Start of EXTRACT PROVIDED
[Openstack-operators] RAID / stripe block storage volumes

Joe Topjian joe at topjian.net
Mon Mar 7 15:52:12 UTC 2016


On Mon, Mar 7, 2016 at 12:33 AM, Tim Bell <Tim.Bell at cern.ch> wrote:

> From: joe <joe at topjian.net>
> Date: Monday 7 March 2016 at 07:53
> To: openstack-operators <openstack-operators at lists.openstack.org>
> Subject: Re: [Openstack-operators] RAID / stripe block storage volumes
>
> We ($work) have been researching this topic for the past few weeks and I
> wanted to give an update on what we've found.
>
> First, we've found that both Rackspace and Azure advocate the use of
> RAID'ing block storage volumes from within an instance for both performance
> and resilience [1][2][3]. I only mention this to add to the earlier Amazon
> AWS information and not to imply that more people should share this view.
End of EXTRACT PROVIDED
Start of AVAILABLE DATA
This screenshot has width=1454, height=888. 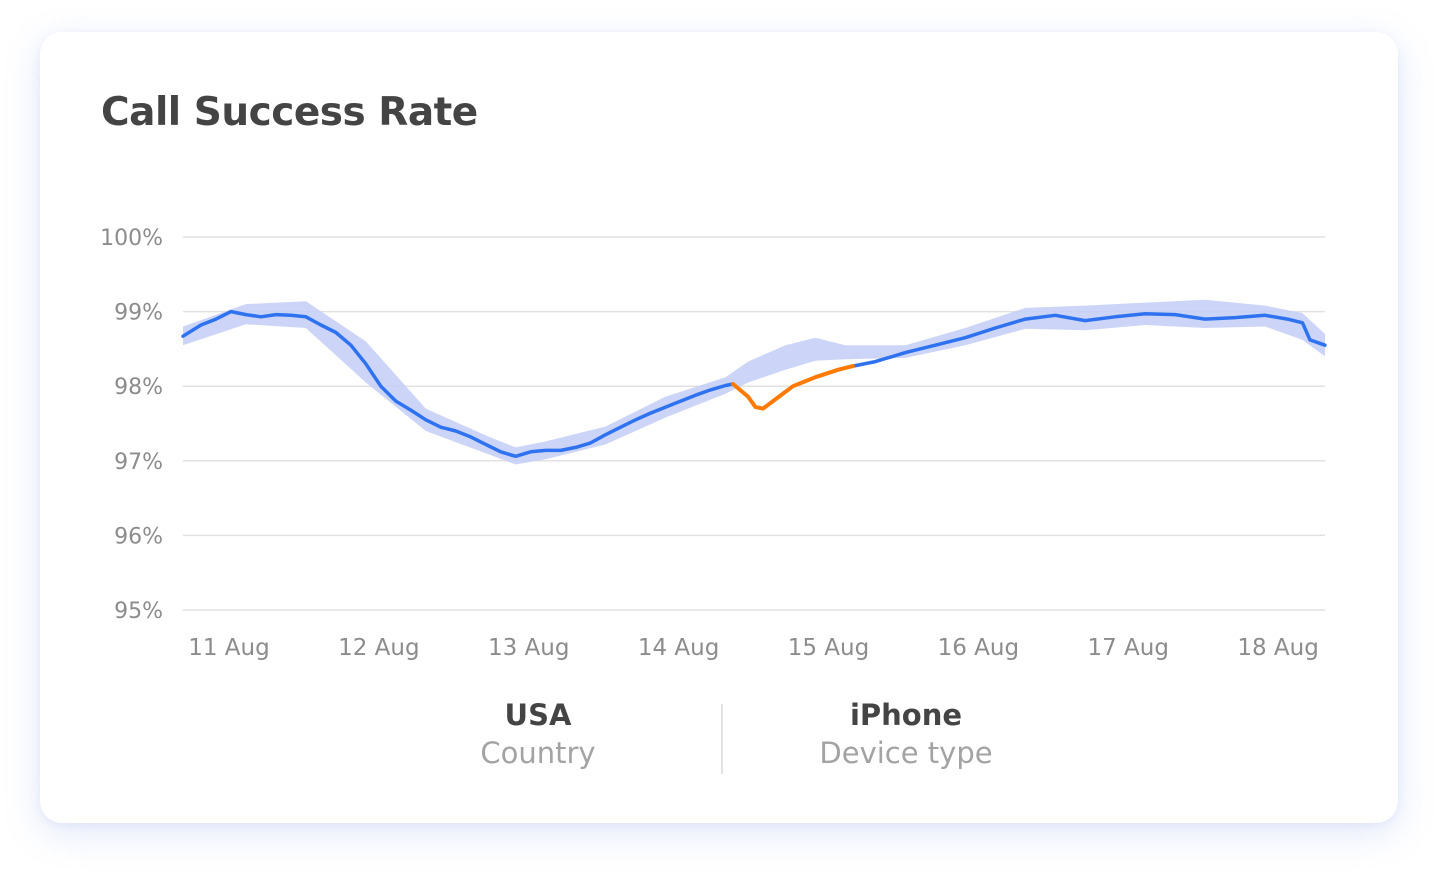 What do you see at coordinates (1128, 648) in the screenshot?
I see `x-tick-label: 17 Aug` at bounding box center [1128, 648].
End of AVAILABLE DATA
» **PROBLEM A**
Translate this sentence from the mailing-list post on striping block storage volumes into French: "I only mention this to add to the earlier Amazon AWS information and not to imply that more people should share this view."
» **PROBLEM B**
Transcribe the mailing-list post on striping block storage volumes, starting with "On Mon, Mar" and going on through "share this view.".

» **TASK OUTPUT A**
Je ne mentionne cela que pour compléter les informations précédentes sur Amazon AWS, et non pour laisser entendre que davantage de personnes devraient partager ce point de vue.

» **TASK OUTPUT B**
On Mon, Mar 7, 2016 at 12:33 AM, Tim Bell <Tim.Bell at cern.ch> wrote:

> From: joe <joe at topjian.net>
> Date: Monday 7 March 2016 at 07:53
> To: openstack-operators <openstack-operators at lists.openstack.org>
> Subject: Re: [Openstack-operators] RAID / stripe block storage volumes
>
> We ($work) have been researching this topic for the past few weeks and I
> wanted to give an update on what we've found.
>
> First, we've found that both Rackspace and Azure advocate the use of
> RAID'ing block storage volumes from within an instance for both performance
> and resilience [1][2][3]. I only mention this to add to the earlier Amazon
> AWS information and not to imply that more people should share this view.